The Impact of Medical Marijuana in the Workplace

Medical-marijuana laws are reaching new highs.

By Sarah C. Matt – August 13, 2014

On July 7, 2014, New York became the twenty-third state, along with the District of Columbia, to enact legislation allowing for a comprehensive medical-marijuana and cannabis program and legalizing the use, possession, manufacture, and distribution of marijuana for medical purposes.

Although these same activities remain unlawful under the federal Controlled Substances Act (CSA), as marijuana continues to be classified as a Schedule I drug—listed among those other drugs that are considered to have the highest potential for abuse and no accepted medical use—an increasing number of states are enacting medical-marijuana laws and establishing comprehensive medical-marijuana programs that provide direct access to the drug. The rise in state medical-marijuana laws, and the resulting increased use of medical marijuana among state citizens, is causing growing concern for both employers and employees struggling to understand how these laws will impact the workplace and workplace policies and procedures.

The recent enactment of state medical-marijuana legislation has potentially created myriad complex legal issues for employers attempting to ensure compliance with both federal and state employment laws. Although, at present, no state medical-marijuana law expressly requires employers to permit employees to use marijuana in the workplace or allow employees to work while under the influence of marijuana, individual rights under state medical-marijuana laws and employers’ obligations under a number of state and federal employment laws appear to be headed for collision.

For example, will employers now be required by the Americans with Disabilities Act (ADA), as amended, to accommodate qualified individuals who use medical marijuana to treat or alleviate symptoms of a known disability by waiving their drug-free workplace policies? Will employers be required to offer clemency and forbearance in the enforcement of their drug-free workplace policies to employees who lawfully use medical marijuana? Can an employer now be held liable under state statutes prohibiting discrimination against employees for off-duty use of lawful products or engaging in lawful activities? Do state medical-marijuana statutes provide a basis for an employee who is terminated in connection with medical-marijuana use to bring a claim for wrongful termination in violation of public policy? The answers to these questions will vary from jurisdiction to jurisdiction and as the law regarding this topic develops. While state and federal courts, including the Ninth Circuit, have taken up some of these issues and have largely found in favor of employers on these issues, there are a number of states that have not yet addressed these issues, and employers and their counsel in those states should be aware of how courts are beginning to develop the legal landscape in this context.
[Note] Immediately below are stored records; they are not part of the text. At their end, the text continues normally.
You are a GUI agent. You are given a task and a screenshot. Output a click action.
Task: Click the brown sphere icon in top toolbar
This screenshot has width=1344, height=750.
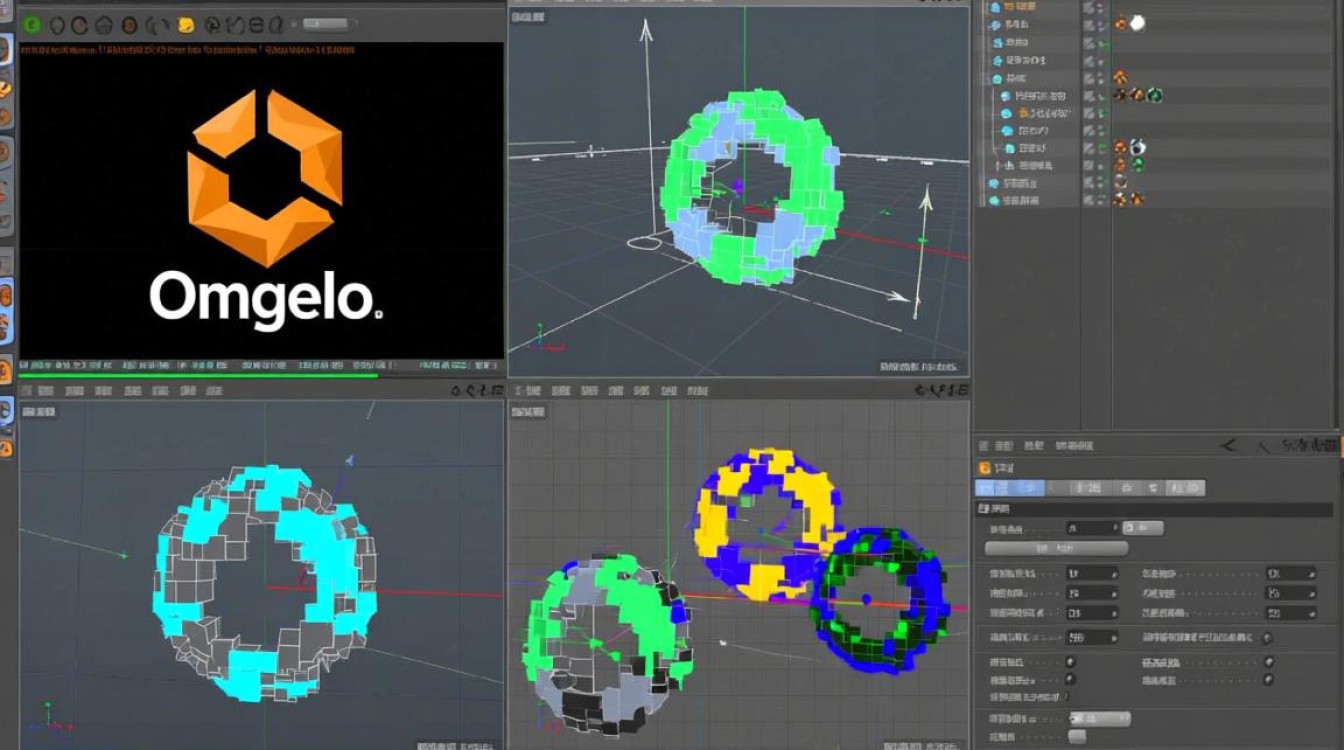(x=129, y=25)
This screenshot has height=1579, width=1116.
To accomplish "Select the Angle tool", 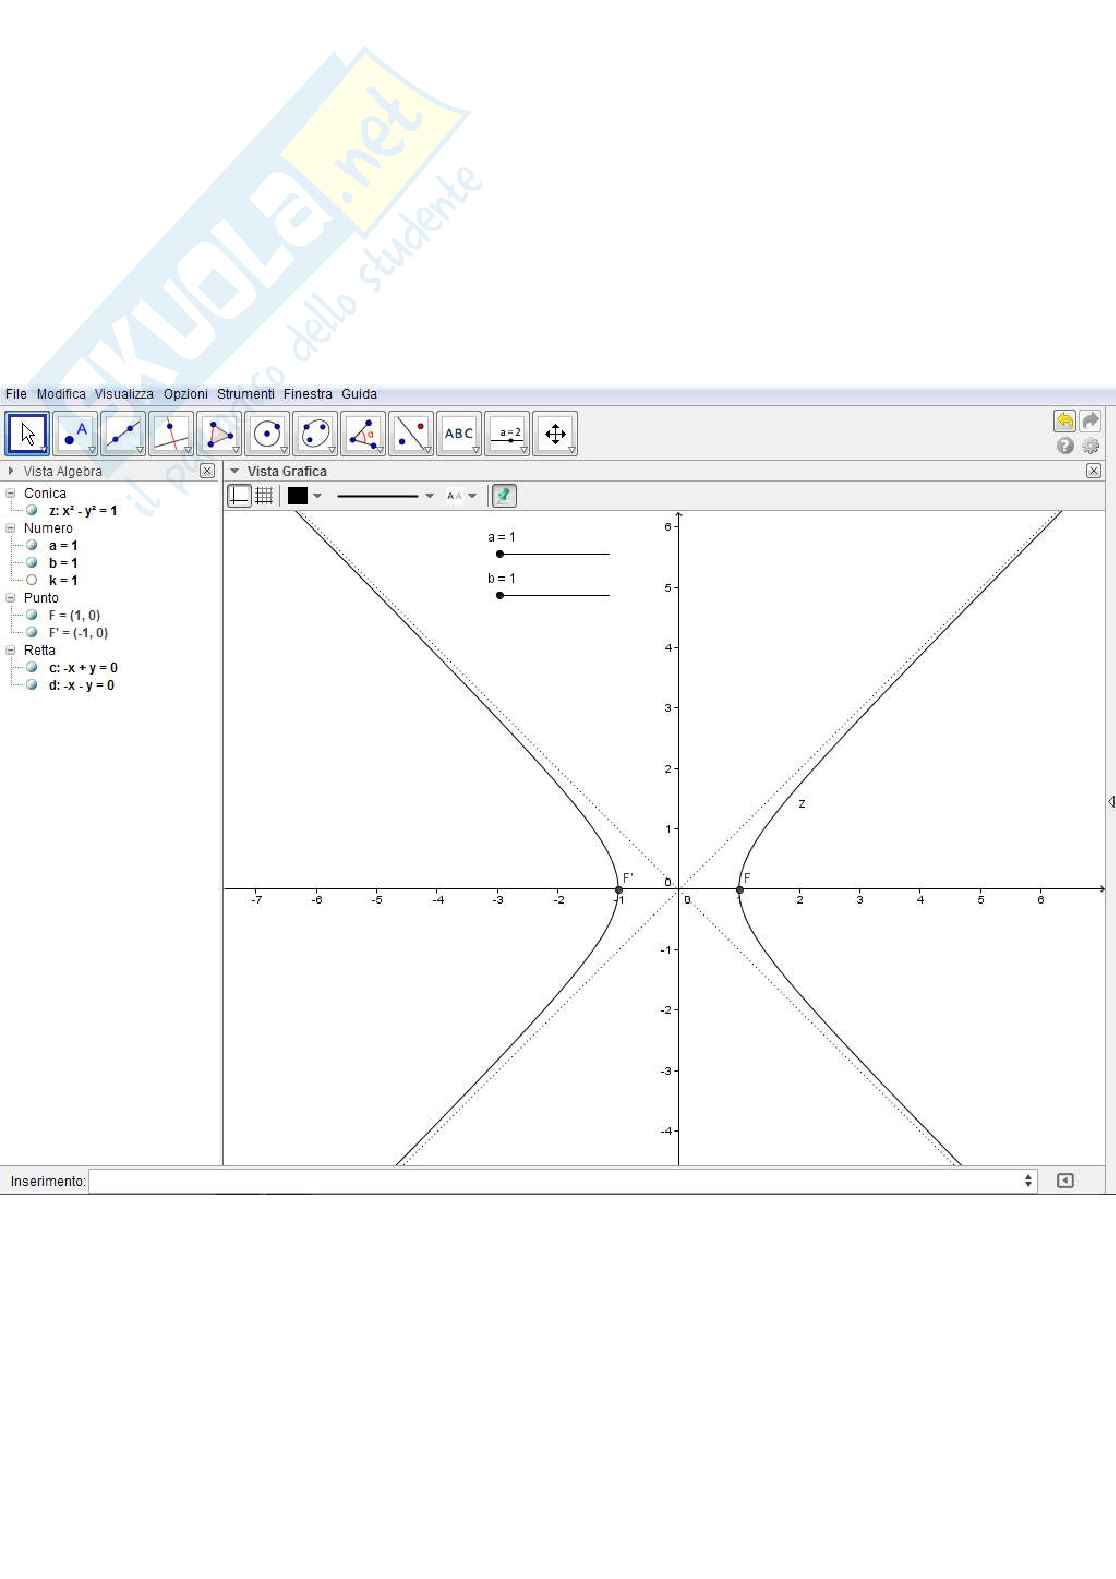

Brief Overview of State Medical-Marijuana Statutes
In 1996, California became the first state to enact a law (or constitutional amendment) permitting the use of marijuana for medical purposes. With California’s Compassionate Use Act as a prototype, 23 states and the District of Columbia followed suit by adopting similar statutes or amendments that remove criminal sanctions for the use and possession of marijuana for medical purposes, identify who is eligible for such use, and provide some means of access to marijuana, whether allowing for dispensaries, permitting home cultivation, or, in some states, both. Most state medical-marijuana laws protect both qualified patients who suffer from or are undergoing treatment for certain diseases or illnesses (such as cancer, anorexia, AIDS, glaucoma, arthritis, migraines, Crohn’s disease) and the patient’s primary caregiver.

While each state medical-marijuana statute or amendment has its own nuances, many medical-marijuana laws specify that employers are not required to permit any individual to use marijuana while on the employer’s premises or permit employees to work while impaired by or under the influence of marijuana. For example, Illinois’s Compassionate Use of Medical Marijuana Pilot Program Act expressly provides that the law does not “prohibit an employer from enforcing a policy concerning drug testing, zero-tolerance, or a drug free workplace provided the policy is applied in a nondiscriminatory manner.” 410 Ill. Comp. Stat. 130/50(b). Along with a number of other protections for employers, the Illinois medical-marijuana law also expressly permits employers to adopt reasonable regulations concerning the consumption, storage, or timekeeping requirements for qualifying patients related to the use of medical marijuana, and to discipline a qualifying patient for violating a workplace drug policy or for failing a drug test where that failure would place the employer in violation of federal law or cause the employer to lose a federal contract or funding. 410 Ill. Comp. Stat. 130/50(a)–(d).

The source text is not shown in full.